■ **What this task involves**
Pull every line holding the string "chart" from the records below.

Collected data entries:
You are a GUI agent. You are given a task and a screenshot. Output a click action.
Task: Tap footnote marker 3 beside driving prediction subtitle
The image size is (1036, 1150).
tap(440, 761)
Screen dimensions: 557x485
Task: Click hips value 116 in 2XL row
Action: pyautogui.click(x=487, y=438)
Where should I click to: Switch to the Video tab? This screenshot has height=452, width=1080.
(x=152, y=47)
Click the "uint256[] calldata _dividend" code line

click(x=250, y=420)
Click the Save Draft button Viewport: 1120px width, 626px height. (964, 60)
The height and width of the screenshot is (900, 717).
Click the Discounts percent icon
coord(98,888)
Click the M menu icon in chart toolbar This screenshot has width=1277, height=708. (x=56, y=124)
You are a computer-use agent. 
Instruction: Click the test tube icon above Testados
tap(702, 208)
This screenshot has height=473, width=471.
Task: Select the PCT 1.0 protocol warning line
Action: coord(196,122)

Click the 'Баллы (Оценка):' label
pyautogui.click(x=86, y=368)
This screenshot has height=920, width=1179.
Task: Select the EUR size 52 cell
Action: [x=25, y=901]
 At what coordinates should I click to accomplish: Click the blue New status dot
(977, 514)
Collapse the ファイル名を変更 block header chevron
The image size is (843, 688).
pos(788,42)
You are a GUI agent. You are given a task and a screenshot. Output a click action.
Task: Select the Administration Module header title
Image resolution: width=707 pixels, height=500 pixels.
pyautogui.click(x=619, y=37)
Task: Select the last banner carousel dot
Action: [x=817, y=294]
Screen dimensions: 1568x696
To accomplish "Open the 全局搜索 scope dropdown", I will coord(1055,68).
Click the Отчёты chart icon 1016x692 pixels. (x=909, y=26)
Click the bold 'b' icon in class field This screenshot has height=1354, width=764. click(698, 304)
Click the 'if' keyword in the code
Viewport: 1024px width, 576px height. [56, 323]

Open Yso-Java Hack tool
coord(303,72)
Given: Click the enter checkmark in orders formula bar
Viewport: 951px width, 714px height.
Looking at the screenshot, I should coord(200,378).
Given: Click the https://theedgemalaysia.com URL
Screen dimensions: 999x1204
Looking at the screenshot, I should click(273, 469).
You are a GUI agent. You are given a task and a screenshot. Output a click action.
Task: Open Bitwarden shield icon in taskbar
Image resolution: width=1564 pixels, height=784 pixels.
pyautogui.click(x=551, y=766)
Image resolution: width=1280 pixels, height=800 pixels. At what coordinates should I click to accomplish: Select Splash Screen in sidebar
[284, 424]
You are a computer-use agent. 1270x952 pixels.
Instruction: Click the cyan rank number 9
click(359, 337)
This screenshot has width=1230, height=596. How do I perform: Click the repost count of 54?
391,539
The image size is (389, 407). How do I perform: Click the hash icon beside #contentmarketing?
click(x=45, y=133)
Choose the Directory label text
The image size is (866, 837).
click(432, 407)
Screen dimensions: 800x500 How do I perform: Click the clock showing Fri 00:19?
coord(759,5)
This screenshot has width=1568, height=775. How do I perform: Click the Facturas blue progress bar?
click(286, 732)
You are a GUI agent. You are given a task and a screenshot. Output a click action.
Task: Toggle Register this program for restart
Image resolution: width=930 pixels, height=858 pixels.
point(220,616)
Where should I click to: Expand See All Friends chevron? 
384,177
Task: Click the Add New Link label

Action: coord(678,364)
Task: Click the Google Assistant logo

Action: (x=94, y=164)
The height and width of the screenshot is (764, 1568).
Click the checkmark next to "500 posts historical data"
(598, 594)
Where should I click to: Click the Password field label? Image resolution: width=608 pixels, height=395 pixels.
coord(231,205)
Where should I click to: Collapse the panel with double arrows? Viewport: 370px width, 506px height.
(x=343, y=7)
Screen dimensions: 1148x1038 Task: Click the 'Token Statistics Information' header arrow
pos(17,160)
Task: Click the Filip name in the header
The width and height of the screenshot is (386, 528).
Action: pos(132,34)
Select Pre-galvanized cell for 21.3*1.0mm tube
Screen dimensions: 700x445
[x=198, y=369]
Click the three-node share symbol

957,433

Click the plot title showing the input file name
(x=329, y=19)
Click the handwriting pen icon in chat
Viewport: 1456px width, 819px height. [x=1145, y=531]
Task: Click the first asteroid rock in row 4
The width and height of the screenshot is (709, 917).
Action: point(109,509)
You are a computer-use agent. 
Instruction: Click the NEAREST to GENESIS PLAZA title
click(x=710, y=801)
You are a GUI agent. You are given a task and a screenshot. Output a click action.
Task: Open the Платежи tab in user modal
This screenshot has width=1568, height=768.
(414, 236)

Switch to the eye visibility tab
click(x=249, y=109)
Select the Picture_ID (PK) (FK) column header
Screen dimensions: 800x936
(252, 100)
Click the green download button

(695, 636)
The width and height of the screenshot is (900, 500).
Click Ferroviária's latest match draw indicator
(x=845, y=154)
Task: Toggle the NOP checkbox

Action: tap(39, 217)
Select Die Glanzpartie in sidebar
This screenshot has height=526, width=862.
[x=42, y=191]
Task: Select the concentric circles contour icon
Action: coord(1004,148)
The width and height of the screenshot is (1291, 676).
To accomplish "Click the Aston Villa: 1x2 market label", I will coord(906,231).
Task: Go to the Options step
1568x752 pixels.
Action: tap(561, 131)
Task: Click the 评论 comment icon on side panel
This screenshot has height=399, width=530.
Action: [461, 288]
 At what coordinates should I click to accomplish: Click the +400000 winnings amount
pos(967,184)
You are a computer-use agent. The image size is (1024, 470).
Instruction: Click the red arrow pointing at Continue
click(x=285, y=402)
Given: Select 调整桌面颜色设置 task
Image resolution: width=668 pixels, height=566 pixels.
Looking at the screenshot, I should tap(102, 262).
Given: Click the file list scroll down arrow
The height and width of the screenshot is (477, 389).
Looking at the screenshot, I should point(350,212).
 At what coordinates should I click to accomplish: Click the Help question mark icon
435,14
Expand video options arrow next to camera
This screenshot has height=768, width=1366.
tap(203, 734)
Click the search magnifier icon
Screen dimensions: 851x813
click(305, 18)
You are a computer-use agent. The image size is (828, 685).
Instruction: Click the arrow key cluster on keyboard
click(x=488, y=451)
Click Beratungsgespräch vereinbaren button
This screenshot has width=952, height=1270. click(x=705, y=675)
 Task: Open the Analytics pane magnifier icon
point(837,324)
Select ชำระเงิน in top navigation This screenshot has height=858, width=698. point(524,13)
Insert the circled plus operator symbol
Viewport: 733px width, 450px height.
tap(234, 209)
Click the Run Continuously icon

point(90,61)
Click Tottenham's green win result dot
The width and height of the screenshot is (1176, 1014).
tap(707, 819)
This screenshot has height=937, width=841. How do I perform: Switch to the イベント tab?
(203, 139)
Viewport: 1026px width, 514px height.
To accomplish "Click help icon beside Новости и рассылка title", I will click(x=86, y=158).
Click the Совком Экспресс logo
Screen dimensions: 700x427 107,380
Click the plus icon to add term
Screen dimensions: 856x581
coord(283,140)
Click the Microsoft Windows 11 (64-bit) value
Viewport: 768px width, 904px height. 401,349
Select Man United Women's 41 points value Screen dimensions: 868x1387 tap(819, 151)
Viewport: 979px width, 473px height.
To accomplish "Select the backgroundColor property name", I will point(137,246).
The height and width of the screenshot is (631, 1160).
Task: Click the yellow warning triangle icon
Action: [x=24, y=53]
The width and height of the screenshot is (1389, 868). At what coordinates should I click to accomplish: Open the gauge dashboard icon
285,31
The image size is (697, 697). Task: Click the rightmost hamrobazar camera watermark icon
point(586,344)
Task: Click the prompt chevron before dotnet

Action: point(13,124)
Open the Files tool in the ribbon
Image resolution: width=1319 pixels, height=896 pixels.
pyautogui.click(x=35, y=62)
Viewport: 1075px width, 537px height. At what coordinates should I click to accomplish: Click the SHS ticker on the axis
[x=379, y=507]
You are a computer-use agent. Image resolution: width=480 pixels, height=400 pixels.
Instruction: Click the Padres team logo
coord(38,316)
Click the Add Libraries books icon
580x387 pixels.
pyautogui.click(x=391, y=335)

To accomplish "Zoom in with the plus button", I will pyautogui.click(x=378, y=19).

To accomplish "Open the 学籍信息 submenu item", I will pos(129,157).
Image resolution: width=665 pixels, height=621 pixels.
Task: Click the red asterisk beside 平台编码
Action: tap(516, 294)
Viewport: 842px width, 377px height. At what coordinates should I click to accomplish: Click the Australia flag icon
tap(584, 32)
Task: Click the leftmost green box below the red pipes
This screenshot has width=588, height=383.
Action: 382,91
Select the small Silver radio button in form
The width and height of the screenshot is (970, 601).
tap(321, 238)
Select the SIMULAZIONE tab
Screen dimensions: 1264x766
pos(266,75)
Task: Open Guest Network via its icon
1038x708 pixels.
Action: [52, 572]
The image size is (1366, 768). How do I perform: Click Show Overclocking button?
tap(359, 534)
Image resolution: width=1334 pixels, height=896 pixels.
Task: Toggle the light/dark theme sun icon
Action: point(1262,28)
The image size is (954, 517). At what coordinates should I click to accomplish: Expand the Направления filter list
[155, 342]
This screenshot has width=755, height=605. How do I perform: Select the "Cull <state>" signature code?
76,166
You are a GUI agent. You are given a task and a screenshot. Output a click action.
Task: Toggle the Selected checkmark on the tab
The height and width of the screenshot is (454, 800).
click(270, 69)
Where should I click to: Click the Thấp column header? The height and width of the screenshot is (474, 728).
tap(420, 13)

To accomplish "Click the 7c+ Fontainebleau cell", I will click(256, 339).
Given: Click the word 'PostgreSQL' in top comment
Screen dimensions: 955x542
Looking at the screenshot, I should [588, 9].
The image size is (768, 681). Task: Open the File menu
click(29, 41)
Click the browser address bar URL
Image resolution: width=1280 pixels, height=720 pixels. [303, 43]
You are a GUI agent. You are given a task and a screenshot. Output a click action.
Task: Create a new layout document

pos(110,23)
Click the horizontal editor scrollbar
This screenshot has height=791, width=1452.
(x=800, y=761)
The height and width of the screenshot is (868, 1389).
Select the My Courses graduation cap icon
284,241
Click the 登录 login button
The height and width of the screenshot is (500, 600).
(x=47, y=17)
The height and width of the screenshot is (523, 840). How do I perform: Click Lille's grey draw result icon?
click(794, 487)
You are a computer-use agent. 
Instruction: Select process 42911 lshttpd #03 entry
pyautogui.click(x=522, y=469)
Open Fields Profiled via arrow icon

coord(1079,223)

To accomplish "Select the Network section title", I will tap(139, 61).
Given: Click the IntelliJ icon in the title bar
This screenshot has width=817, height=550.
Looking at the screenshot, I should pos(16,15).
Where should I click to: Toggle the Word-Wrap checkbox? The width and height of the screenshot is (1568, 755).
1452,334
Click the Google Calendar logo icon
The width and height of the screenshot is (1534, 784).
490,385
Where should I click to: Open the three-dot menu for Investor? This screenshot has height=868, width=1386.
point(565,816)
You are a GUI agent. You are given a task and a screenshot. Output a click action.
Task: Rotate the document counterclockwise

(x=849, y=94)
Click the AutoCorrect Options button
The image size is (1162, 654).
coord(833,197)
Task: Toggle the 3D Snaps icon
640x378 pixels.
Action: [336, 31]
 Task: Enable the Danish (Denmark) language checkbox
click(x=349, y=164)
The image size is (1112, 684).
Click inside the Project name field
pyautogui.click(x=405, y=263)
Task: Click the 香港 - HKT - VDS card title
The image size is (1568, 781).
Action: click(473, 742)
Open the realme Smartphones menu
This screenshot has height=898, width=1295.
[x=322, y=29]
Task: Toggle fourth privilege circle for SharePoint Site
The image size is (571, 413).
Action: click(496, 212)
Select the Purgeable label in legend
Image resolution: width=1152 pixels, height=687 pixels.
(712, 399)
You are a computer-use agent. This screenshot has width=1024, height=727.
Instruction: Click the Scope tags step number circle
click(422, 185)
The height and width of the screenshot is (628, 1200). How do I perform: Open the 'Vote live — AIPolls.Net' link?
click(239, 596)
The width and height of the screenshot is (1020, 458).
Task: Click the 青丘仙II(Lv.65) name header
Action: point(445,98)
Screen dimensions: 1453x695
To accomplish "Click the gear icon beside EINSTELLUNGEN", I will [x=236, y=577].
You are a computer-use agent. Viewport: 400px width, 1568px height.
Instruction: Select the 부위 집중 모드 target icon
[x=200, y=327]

■ **Output of the exercise**
Click the M menu icon in chart toolbar This screenshot has width=1277, height=708. (x=56, y=124)
Click the Отчёты chart icon 1016x692 pixels. (x=909, y=26)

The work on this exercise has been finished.